--- Problem details ---
Nothing below is to be printed except the lines between the line holding "You are a GUI" and the line holding "Per le aziende (448, 1357)", inclusive, each exactly as it appears.

--- Data provided ---
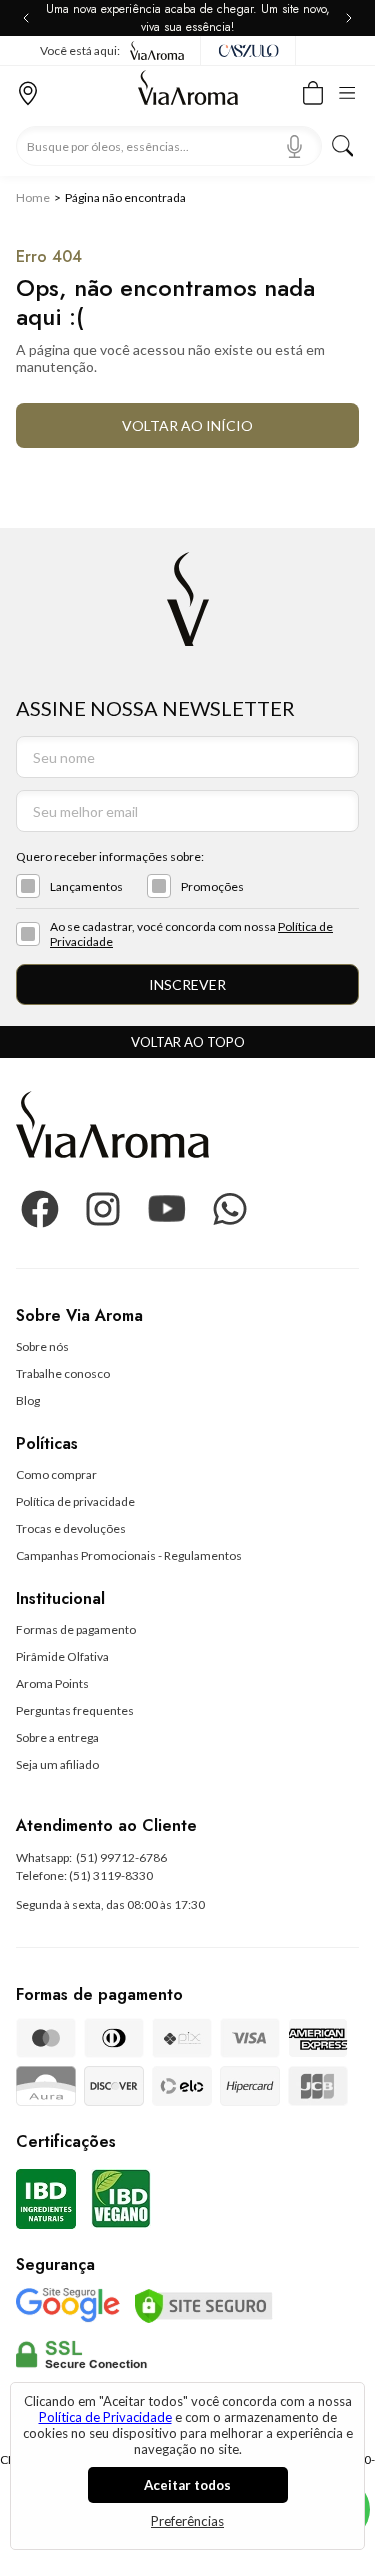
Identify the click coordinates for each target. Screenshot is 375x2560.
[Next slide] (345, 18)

...

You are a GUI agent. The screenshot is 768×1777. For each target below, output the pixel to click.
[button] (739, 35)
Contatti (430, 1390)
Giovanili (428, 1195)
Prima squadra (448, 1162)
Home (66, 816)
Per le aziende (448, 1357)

--- Exercise answer ---
You are a GUI agent. The screenshot is 768×1777. For each target below, output the pixel to click.
[button] (739, 35)
Contatti (430, 1390)
Giovanili (428, 1195)
Prima squadra (448, 1162)
Home (66, 816)
Per le aziende (448, 1357)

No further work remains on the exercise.